Dataset entries

^^^^^^^^^^^^^^^^

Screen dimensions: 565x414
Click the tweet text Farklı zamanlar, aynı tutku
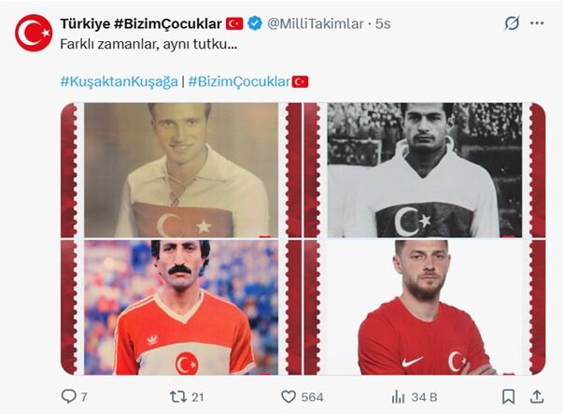point(148,44)
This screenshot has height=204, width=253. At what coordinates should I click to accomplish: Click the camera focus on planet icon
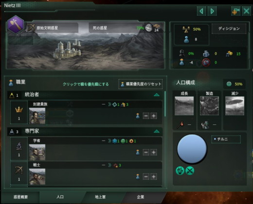click(235, 11)
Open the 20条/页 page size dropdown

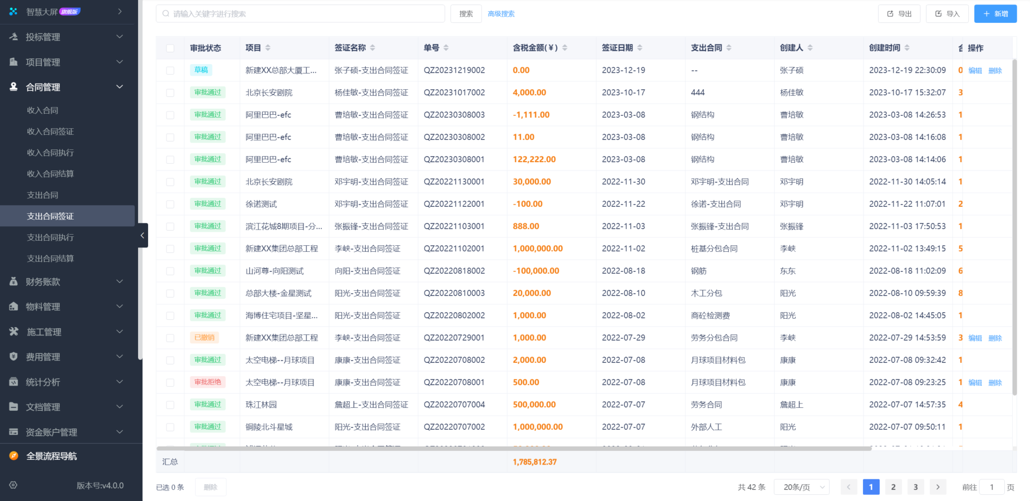pyautogui.click(x=801, y=487)
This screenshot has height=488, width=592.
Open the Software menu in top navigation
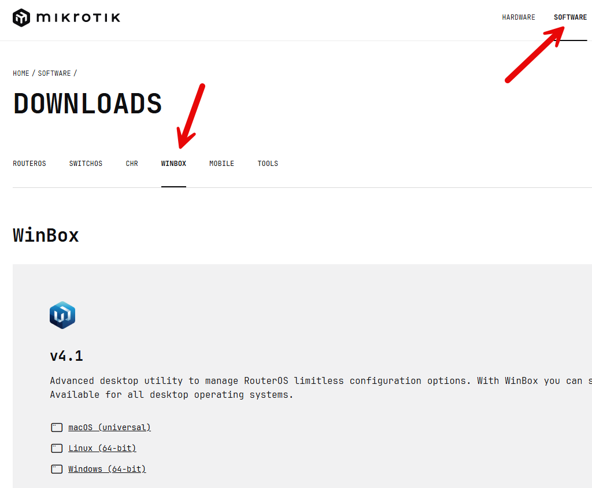[570, 17]
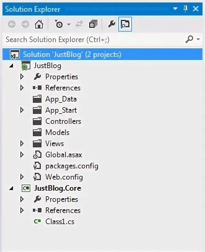Click the Collapse All toolbar icon
The image size is (205, 252).
point(93,24)
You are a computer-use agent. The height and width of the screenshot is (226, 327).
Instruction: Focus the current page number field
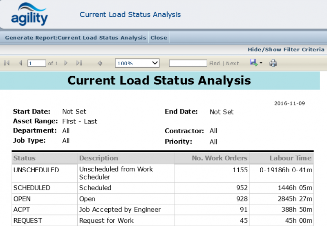(x=37, y=63)
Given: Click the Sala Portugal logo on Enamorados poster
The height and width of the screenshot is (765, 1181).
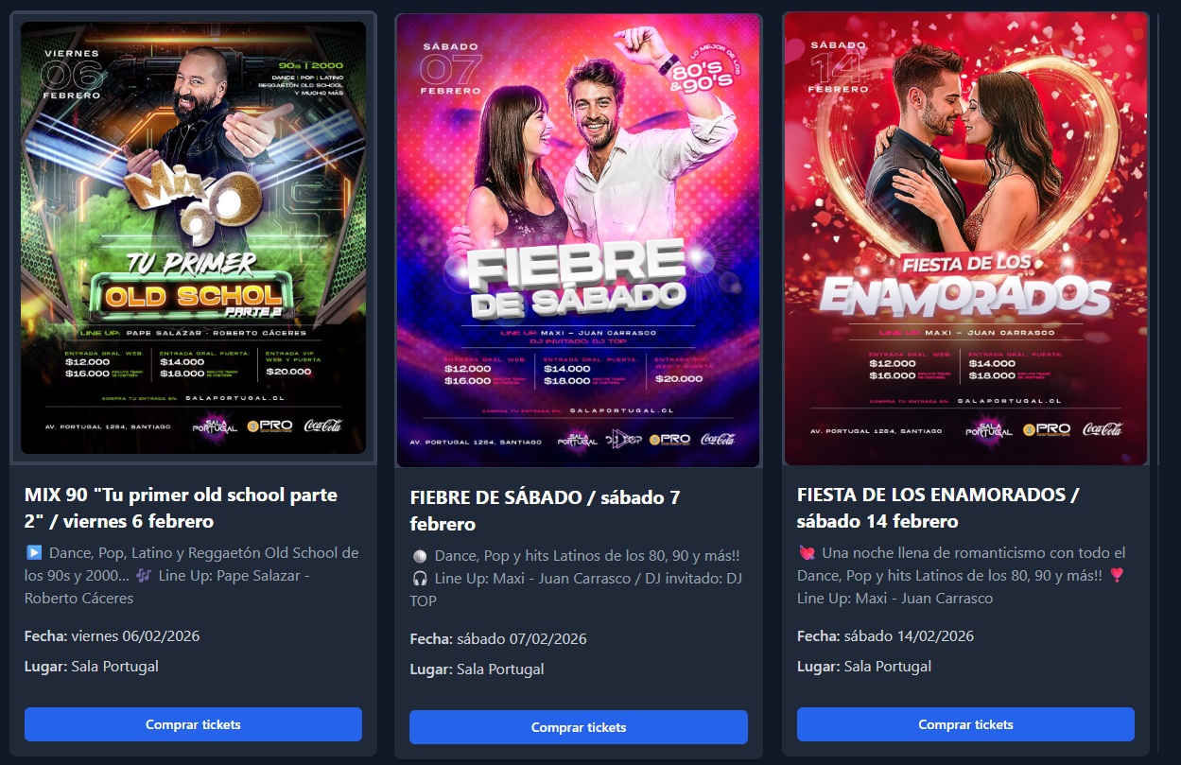Looking at the screenshot, I should pyautogui.click(x=989, y=430).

^^^^^^^^^^^^^^^^

From the line containing "The height and width of the screenshot is (765, 1181)." down to the last line of the entries above, set down every line exactly. Omit all pictures.

## Response box
The height and width of the screenshot is (765, 1181).
Looking at the screenshot, I should pyautogui.click(x=989, y=430).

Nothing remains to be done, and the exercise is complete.